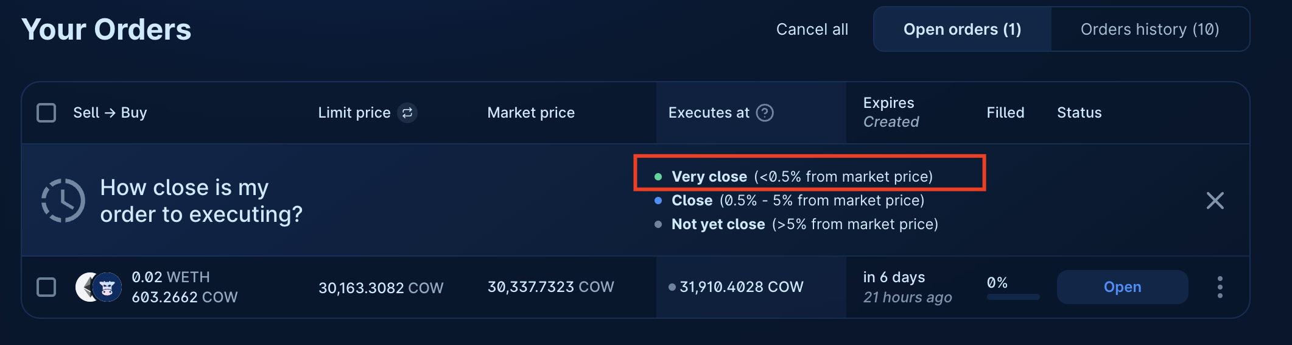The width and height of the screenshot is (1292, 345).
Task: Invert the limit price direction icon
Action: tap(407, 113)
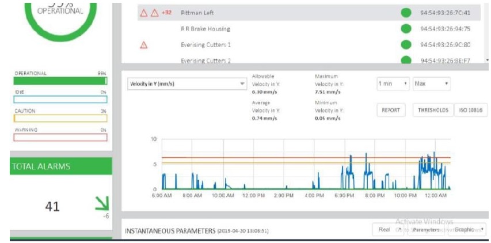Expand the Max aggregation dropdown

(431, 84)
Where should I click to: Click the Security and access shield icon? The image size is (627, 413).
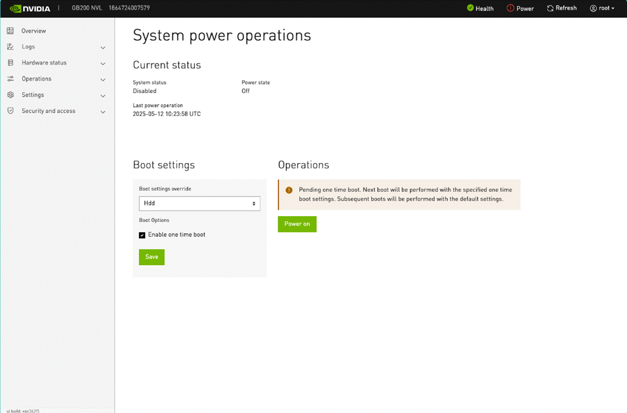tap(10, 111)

+ + + + + + +

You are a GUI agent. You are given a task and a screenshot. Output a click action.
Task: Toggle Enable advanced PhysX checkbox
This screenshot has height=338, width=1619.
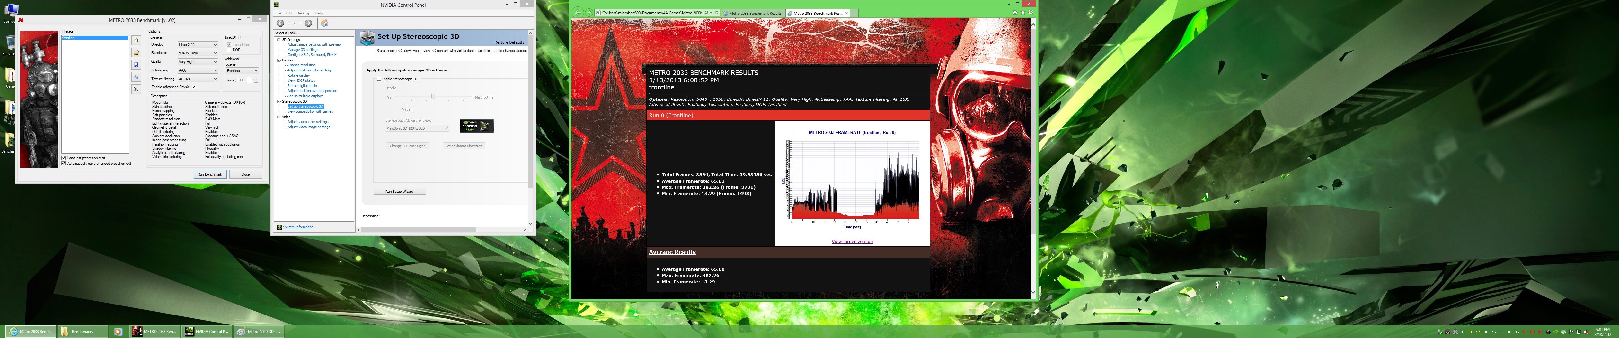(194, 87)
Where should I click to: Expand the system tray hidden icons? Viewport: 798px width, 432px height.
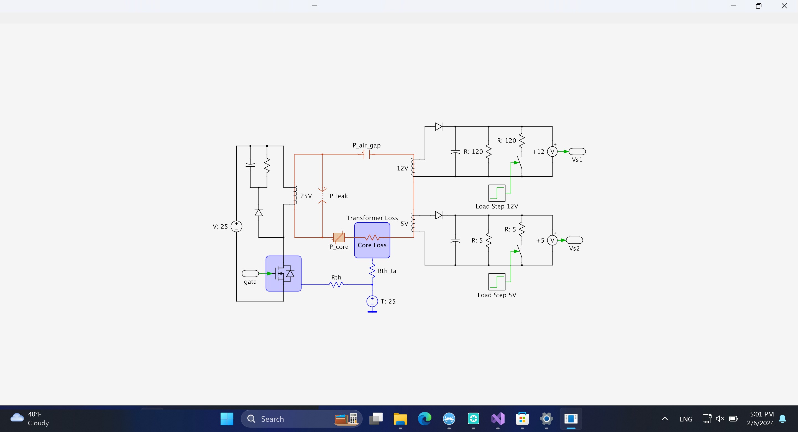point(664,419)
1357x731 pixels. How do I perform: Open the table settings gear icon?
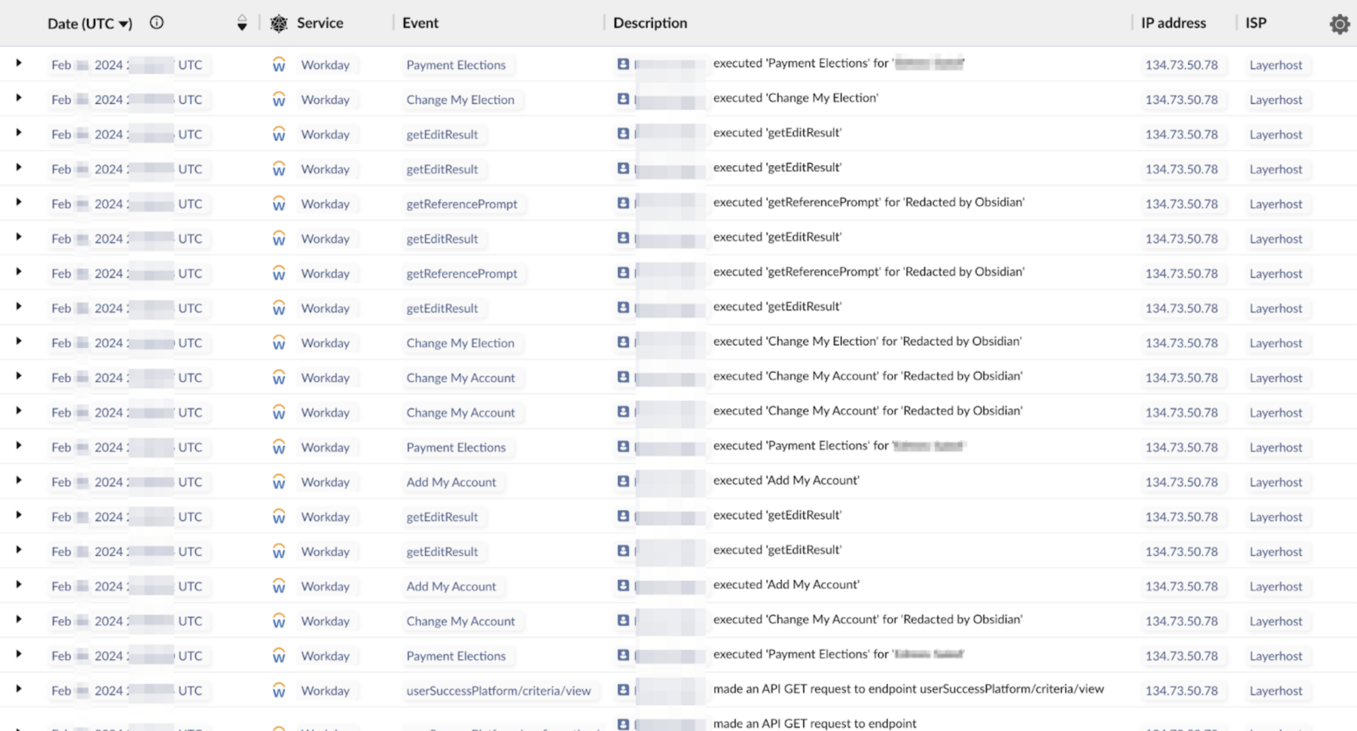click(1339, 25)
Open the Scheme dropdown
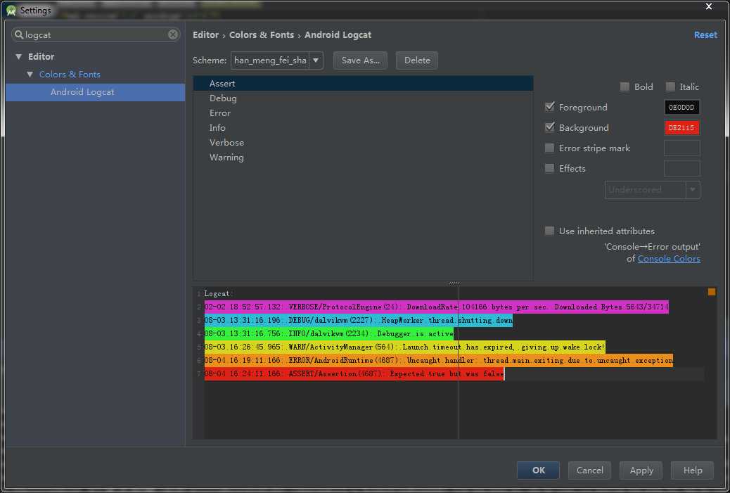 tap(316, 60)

+ + + + + + +

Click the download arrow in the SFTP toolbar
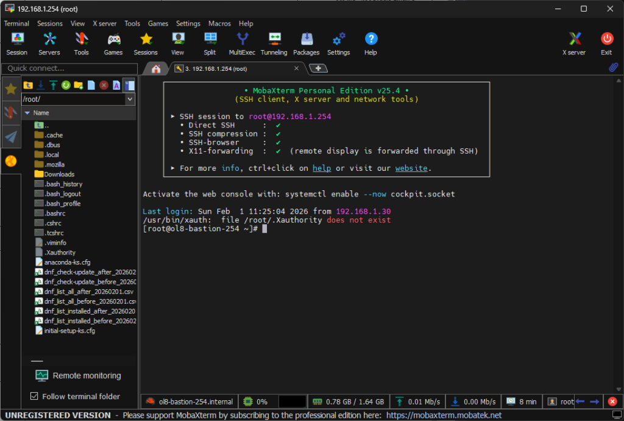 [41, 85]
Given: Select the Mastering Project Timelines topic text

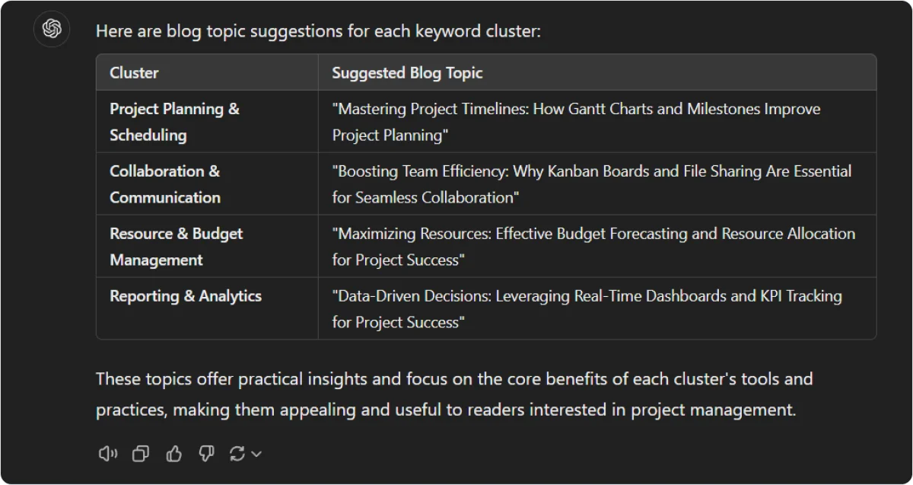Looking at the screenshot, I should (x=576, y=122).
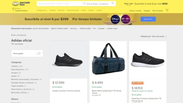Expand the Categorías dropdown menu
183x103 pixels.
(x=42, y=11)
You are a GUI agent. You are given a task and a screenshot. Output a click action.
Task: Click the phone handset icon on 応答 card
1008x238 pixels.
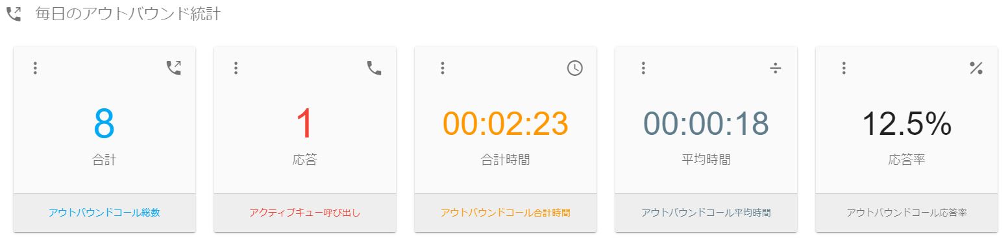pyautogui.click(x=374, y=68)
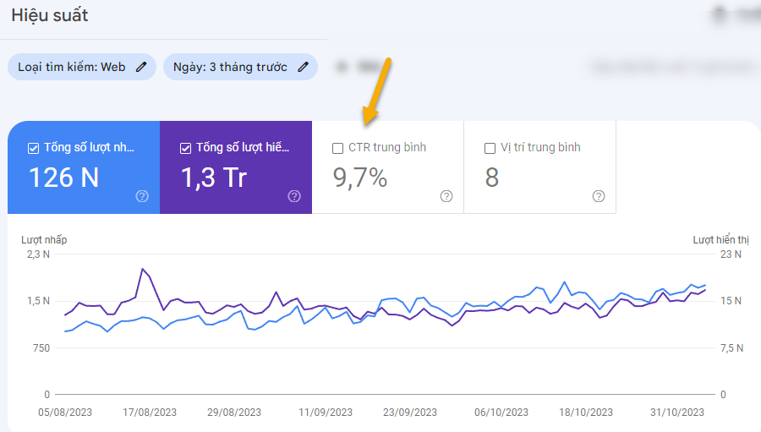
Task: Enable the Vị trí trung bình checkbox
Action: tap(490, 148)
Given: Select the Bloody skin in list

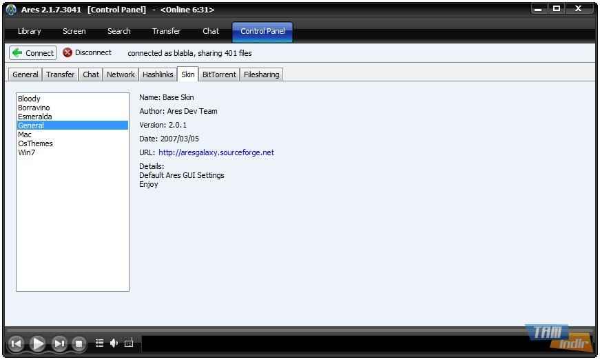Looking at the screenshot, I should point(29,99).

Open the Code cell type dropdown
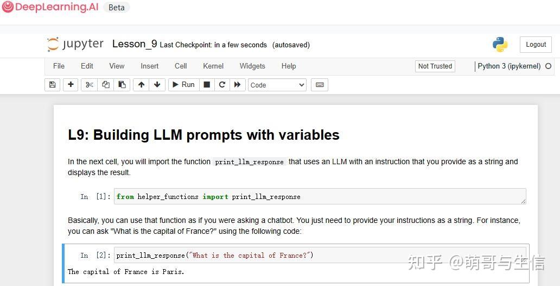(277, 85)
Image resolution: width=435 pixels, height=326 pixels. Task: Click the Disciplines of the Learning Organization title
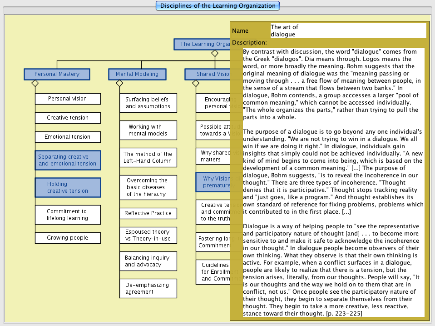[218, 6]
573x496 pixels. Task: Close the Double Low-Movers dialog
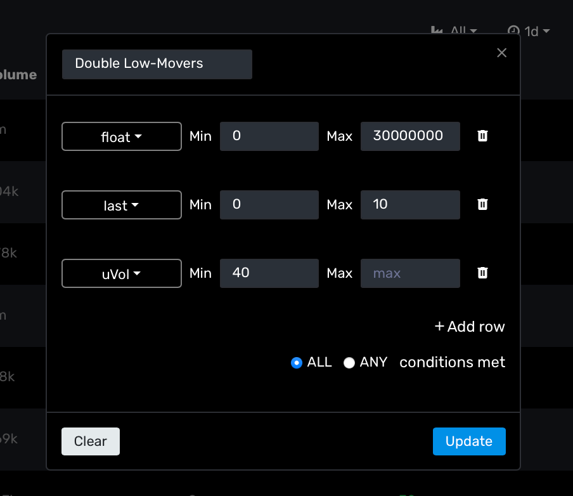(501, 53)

+ + + + + + +

**Short problem:**
Copy out the rows word for word, starting at the line that contains "Where should I click to: Expand" and ending after the line that contains "tap(316, 60)". Leave the pictures out of your copy.

**Response to this task:**
Where should I click to: Expand the system tray hidden icons? Viewport: 798px width, 432px height.
point(664,419)
1357x731 pixels. How do I perform: Open the table settings gear icon?
click(1339, 25)
Open the Scheme dropdown
 tap(316, 60)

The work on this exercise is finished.